**WHAT THE TASK REQUIRES:** Write out all of the records exactly once more and skip the images.

BEGIN

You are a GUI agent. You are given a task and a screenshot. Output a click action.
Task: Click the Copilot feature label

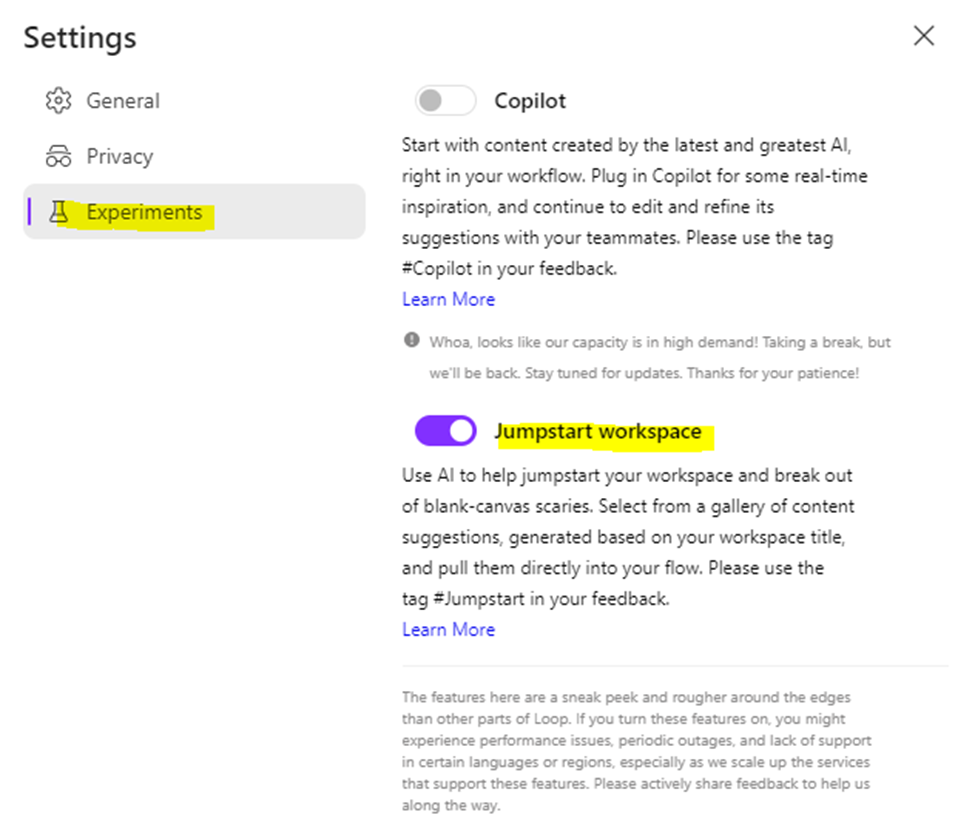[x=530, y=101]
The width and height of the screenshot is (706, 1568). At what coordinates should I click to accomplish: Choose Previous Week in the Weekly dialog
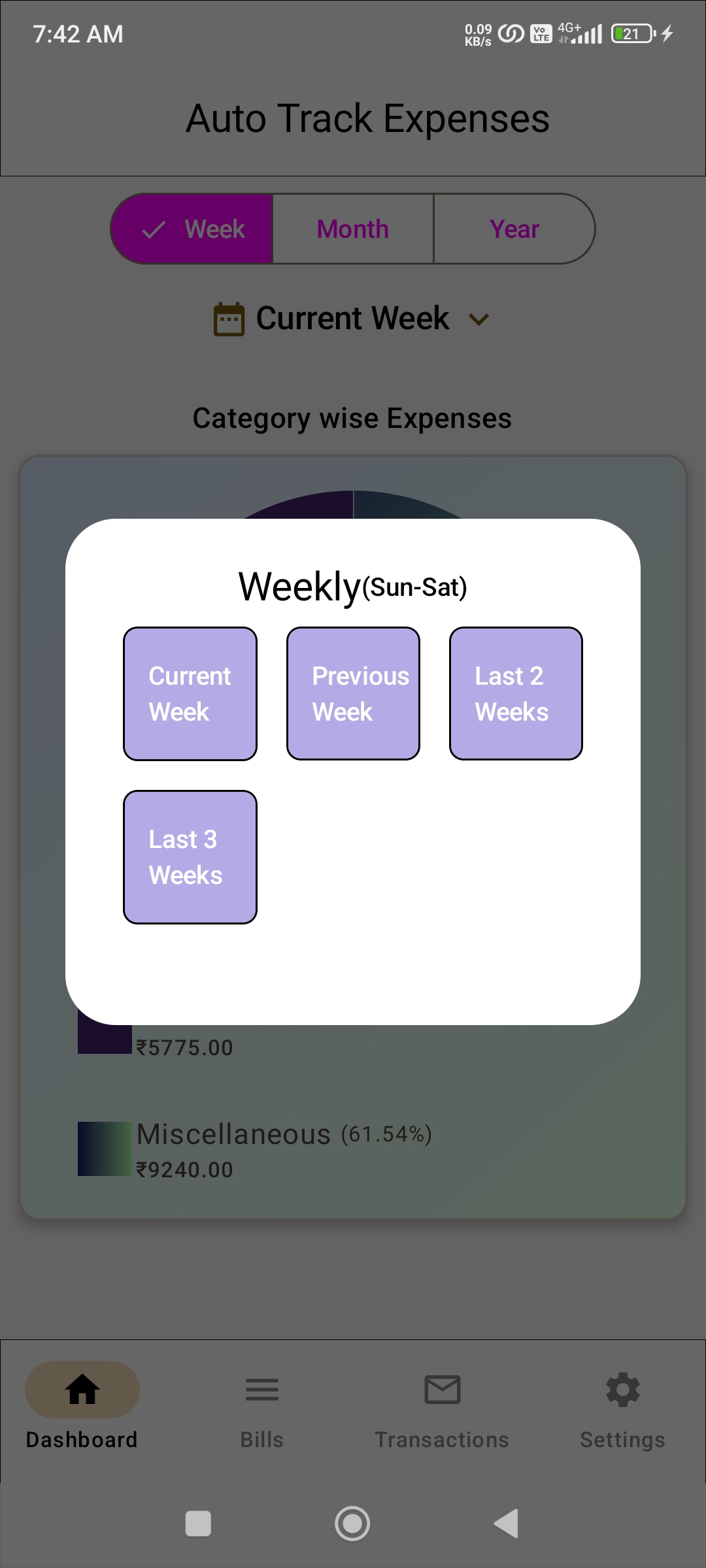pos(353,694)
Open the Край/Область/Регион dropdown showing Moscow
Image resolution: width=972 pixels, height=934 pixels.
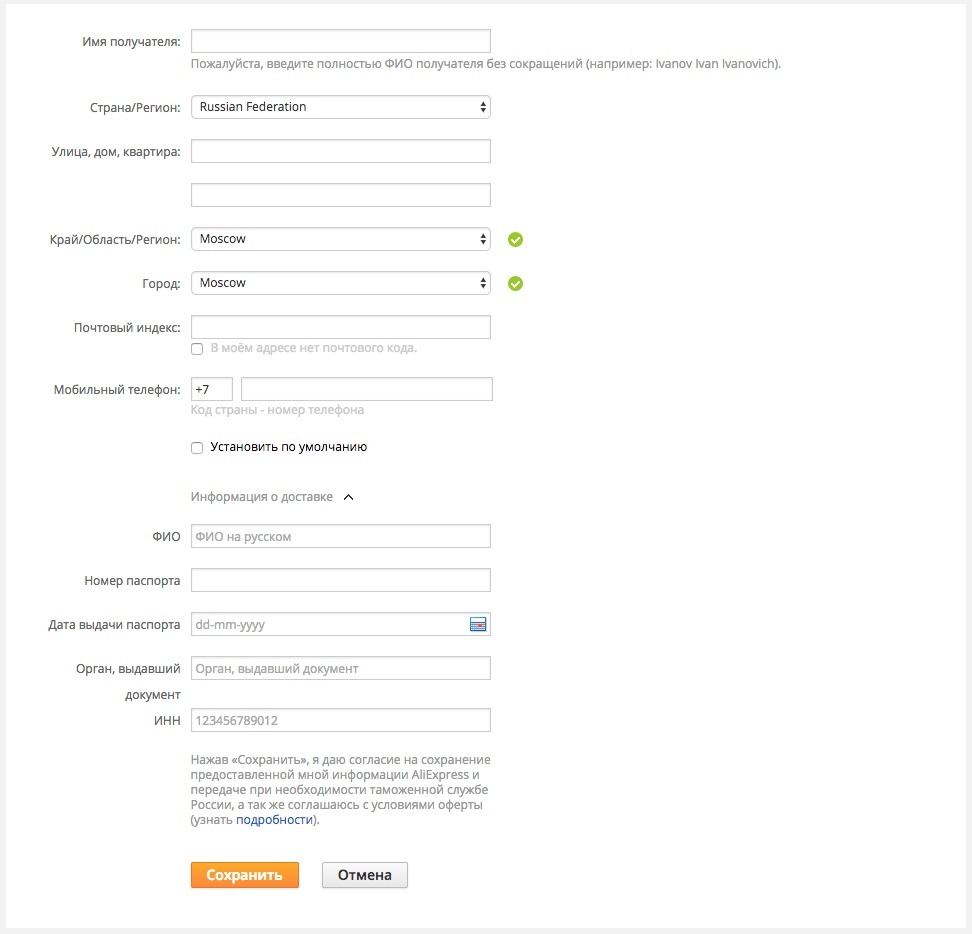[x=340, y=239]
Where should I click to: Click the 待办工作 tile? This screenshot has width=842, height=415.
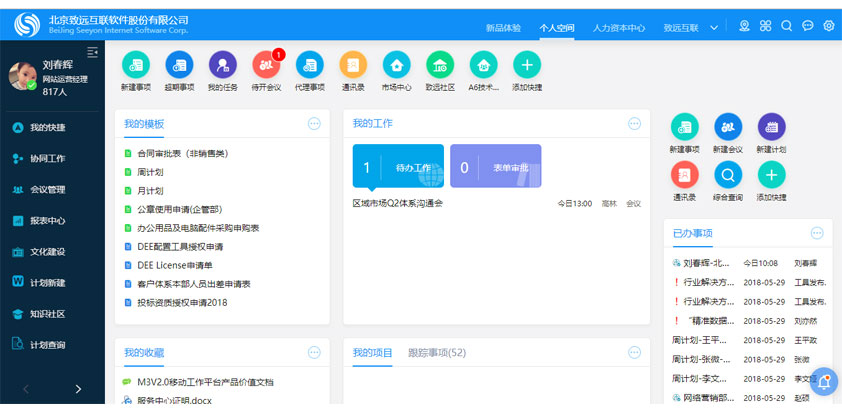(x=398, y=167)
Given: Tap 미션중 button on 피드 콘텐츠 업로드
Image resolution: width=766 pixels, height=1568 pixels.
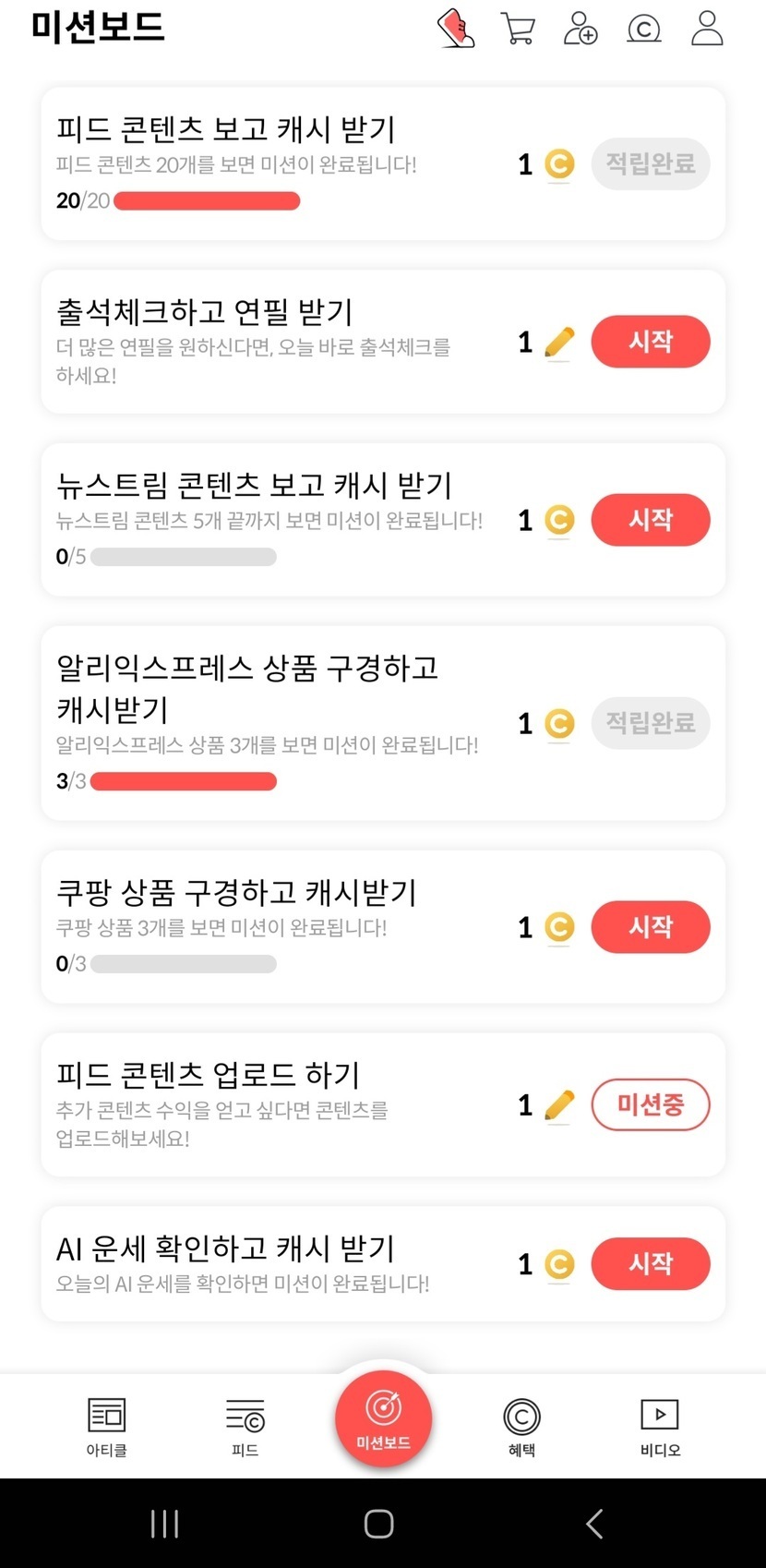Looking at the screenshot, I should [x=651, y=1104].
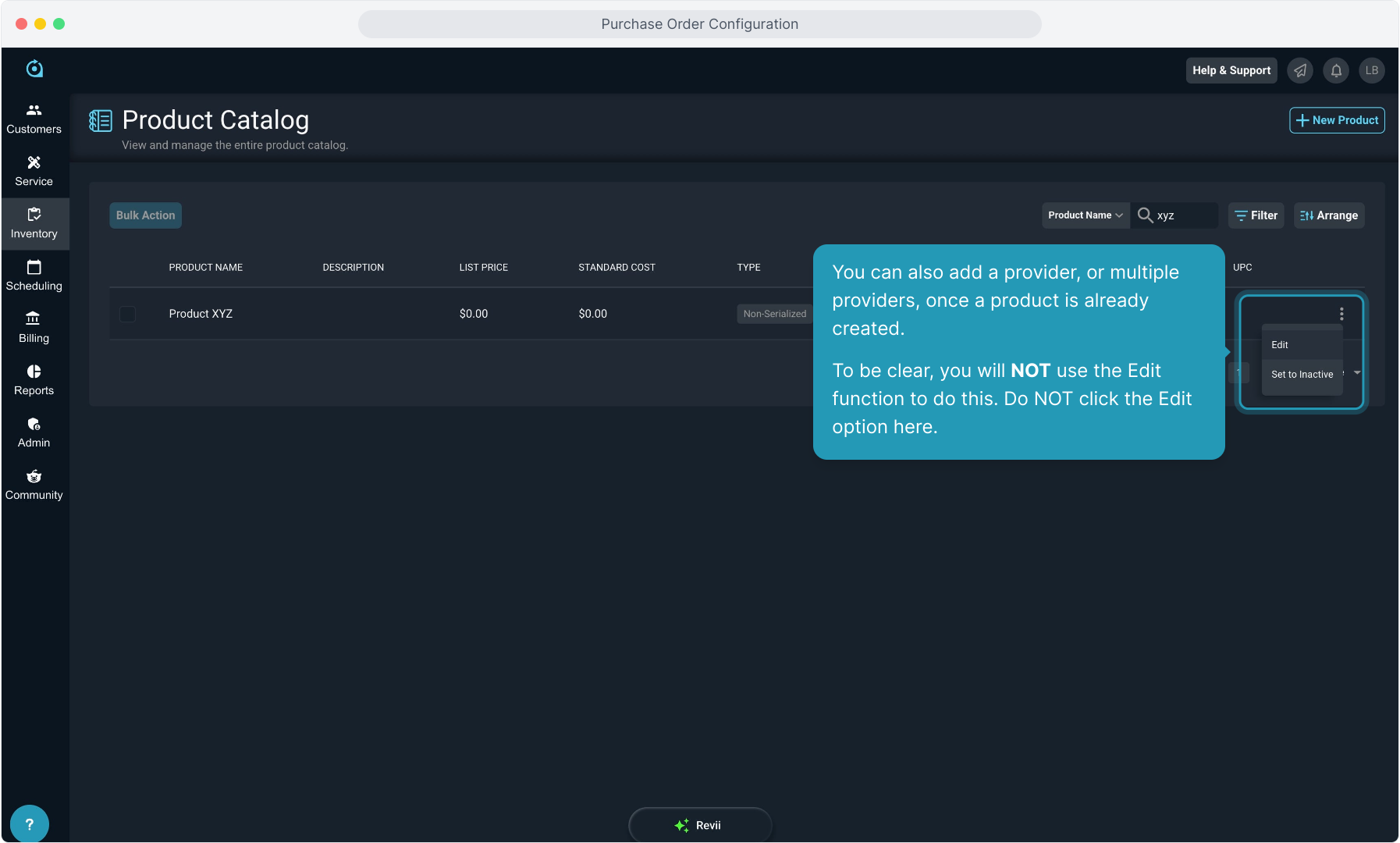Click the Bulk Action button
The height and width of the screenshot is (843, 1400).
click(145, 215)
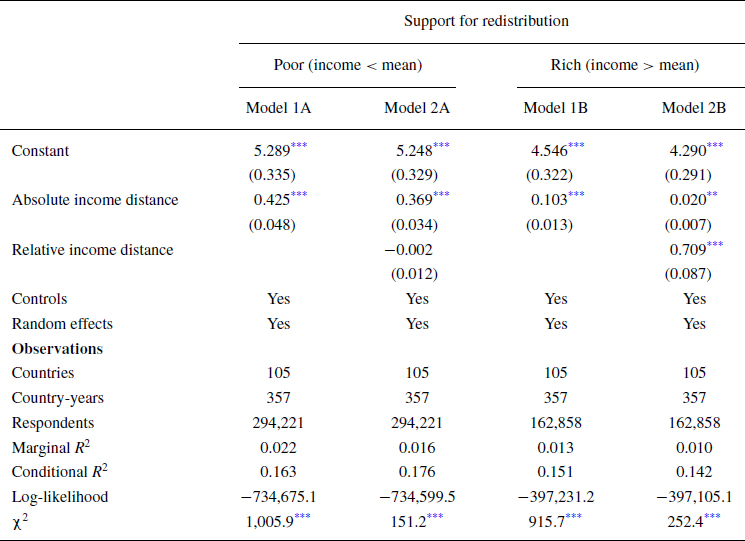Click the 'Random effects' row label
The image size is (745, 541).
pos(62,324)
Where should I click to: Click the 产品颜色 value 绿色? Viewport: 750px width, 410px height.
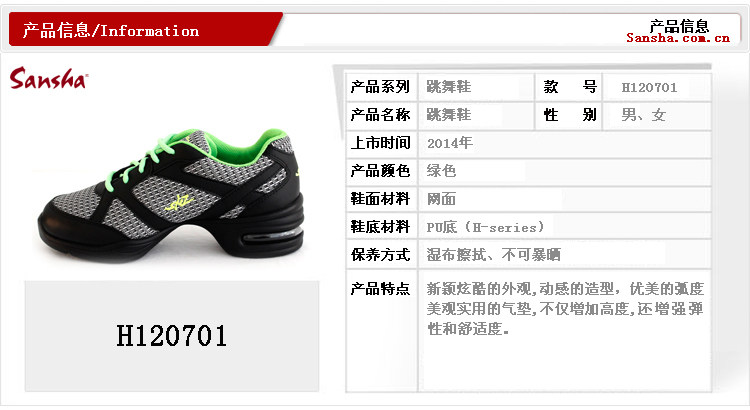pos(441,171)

END

**EXERCISE RESULT:**
You are a GUI agent. You are given a task and a screenshot. Output a click action.
Task: Click the Copilot feature label

[x=530, y=101]
The width and height of the screenshot is (706, 1568). At what coordinates should I click to accomplish: Choose Previous Week in the Weekly dialog
pos(353,694)
Open the Край/Область/Регион dropdown showing Moscow
Image resolution: width=972 pixels, height=934 pixels.
[x=340, y=239]
Where should I click to: Click the 待办工作 tile? This screenshot has width=842, height=415.
(x=398, y=167)
Given: Tap 미션중 button on 피드 콘텐츠 업로드
Image resolution: width=766 pixels, height=1568 pixels.
Looking at the screenshot, I should [x=651, y=1104].
Click the Bulk Action button
The height and width of the screenshot is (843, 1400).
click(145, 215)
Click the 'Random effects' row label
The image size is (745, 541).
pos(62,324)
Where should I click to: Click the 产品颜色 value 绿色? Viewport: 750px width, 410px height.
pos(441,171)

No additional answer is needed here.